Zack, Judy, Aunt Hannah, and Aunt Sophie sat in the emergency room waiting area.
It was nearly eight a.m.
A television suspended on a bracket was blaring the local news but nobody was paying much attention to it.
Judy was on her cell phone, talking with Zack’s dad. He would be on the next train home to North Chester.
“Come straight to the hospital,” Judy suggested. “Aunt Ginny will be here a while.… We will.… Love you, too.”
Judy closed her cell and glanced up at the TV.
“What’s that?”
She and Zack got up and walked closer to the monitor.
“That’s Ickes and Son,” said Zack. “The hardware store on Main Street.”
The TV showed a short man, his face sad and gray, standing next to a big guy with a shaved head and a tiny chin beard. The big guy was chewing gum, grinning, and waving at the camera.
“That’s Norman’s father,” said Zack. “And a Snertz who works at the hardware store.”
As if to prove Zack correct, titles appeared on the bottom of the screen: Herman Ickes, father. Stephen Snertz, coworker.
The camera zoomed out and a reporter lady jabbed a microphone under Mr. Ickes’s nose.
“This is terrible,” he said. “I don’t know what could have gotten into my son.”
“The real question,” said Zack, “is who got into his son.”
“Didn’t you recently fire your son?” asked the reporter. “Yes.”

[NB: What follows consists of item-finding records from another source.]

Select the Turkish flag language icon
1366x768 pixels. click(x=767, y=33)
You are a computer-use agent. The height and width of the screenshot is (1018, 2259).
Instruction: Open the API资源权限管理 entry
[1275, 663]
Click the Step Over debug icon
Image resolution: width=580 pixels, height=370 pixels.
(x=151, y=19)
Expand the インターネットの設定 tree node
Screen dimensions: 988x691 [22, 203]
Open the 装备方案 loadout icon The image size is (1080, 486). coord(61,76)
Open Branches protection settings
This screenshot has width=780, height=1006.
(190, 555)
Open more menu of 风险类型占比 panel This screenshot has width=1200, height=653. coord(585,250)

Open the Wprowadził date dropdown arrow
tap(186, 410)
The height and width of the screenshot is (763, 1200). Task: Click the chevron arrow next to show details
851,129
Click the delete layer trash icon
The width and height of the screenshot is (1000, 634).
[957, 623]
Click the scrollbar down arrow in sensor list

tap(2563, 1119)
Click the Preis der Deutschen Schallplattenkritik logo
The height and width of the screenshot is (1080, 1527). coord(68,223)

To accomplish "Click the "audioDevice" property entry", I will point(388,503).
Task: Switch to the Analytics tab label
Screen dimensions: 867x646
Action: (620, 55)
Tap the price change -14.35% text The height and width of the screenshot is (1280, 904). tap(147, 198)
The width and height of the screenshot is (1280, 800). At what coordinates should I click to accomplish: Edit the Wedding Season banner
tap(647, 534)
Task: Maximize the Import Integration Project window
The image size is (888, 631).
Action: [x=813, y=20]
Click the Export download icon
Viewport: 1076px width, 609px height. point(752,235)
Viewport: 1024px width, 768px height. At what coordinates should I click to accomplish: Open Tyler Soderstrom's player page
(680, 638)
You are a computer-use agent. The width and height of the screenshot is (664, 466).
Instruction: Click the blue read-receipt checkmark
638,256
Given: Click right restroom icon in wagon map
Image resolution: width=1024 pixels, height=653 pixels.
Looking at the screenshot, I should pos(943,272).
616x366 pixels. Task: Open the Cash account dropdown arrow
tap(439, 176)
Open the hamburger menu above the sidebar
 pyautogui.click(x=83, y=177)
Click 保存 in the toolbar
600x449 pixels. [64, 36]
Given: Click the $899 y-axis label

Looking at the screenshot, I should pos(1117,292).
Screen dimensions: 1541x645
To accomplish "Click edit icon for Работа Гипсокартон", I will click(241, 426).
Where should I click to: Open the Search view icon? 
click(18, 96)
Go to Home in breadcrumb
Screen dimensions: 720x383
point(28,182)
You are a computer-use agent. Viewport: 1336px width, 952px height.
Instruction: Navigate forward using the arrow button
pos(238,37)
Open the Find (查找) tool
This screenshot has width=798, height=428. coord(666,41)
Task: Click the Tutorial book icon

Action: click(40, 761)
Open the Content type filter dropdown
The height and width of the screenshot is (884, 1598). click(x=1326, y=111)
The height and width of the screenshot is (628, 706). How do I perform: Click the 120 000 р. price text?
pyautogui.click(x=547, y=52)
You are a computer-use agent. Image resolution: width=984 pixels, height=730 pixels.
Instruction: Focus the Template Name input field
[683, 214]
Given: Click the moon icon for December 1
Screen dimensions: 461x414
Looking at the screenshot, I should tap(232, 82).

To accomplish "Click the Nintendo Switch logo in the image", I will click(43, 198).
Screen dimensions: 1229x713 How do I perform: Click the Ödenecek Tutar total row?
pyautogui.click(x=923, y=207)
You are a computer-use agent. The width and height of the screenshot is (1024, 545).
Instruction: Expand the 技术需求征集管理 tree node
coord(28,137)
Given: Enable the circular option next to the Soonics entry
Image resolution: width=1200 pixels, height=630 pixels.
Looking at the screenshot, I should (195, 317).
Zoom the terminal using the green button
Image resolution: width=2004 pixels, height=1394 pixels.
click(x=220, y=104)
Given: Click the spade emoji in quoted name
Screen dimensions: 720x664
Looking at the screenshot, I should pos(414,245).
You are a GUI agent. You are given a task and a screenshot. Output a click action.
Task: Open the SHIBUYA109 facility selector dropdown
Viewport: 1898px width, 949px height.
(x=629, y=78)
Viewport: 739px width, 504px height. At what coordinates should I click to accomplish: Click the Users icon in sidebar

“Didn’t you have his name painted over on your sign?”
Stephen Snertz grabbed for the microphone. “It wasn’t his name. It was the ‘and Son.’ Basically, Herman here was telling the world he no longer had a son, isn’t that right, Herm?”
Mr. Ickes didn’t answer. He dropped his head in shame.
So the reporter concentrated on Snertz.
“You worked with Norman. Do you think his father’s recent actions are what sent the younger Mr. Ickes over the edge?”
“Definitely. Of course, Norman was always nuttier than squirrel poop.”
“So you’re not surprised at this turn of events?”
“Nah. Except the horse. Who knew the nerd could ride?”
The reporter turned to face the camera, which zoomed out even further, taking in the hardware store and the other shops lining Main Street.
“There you have it, Chip,” said the reporter. “A father’s public humiliation of his only son sends him spiraling into a violent rampage that has terrorized a picture-perfect small town in this bucolic corner of Connecticut.”
While she talked, the camera panned right and took in more storefronts, the village green and town hall, the town clock tower … The clock tower!
With its hands rusted in place.
Where the time was always frozen at 9:52.
That was what his mother had told him right before she disappeared.
Nine-fifty-two!
She had broken the rules and told him exactly where he had to go.
“The town clock!” Zack said to Judy.
“What?”
“That’s where they hid the black heart stone!”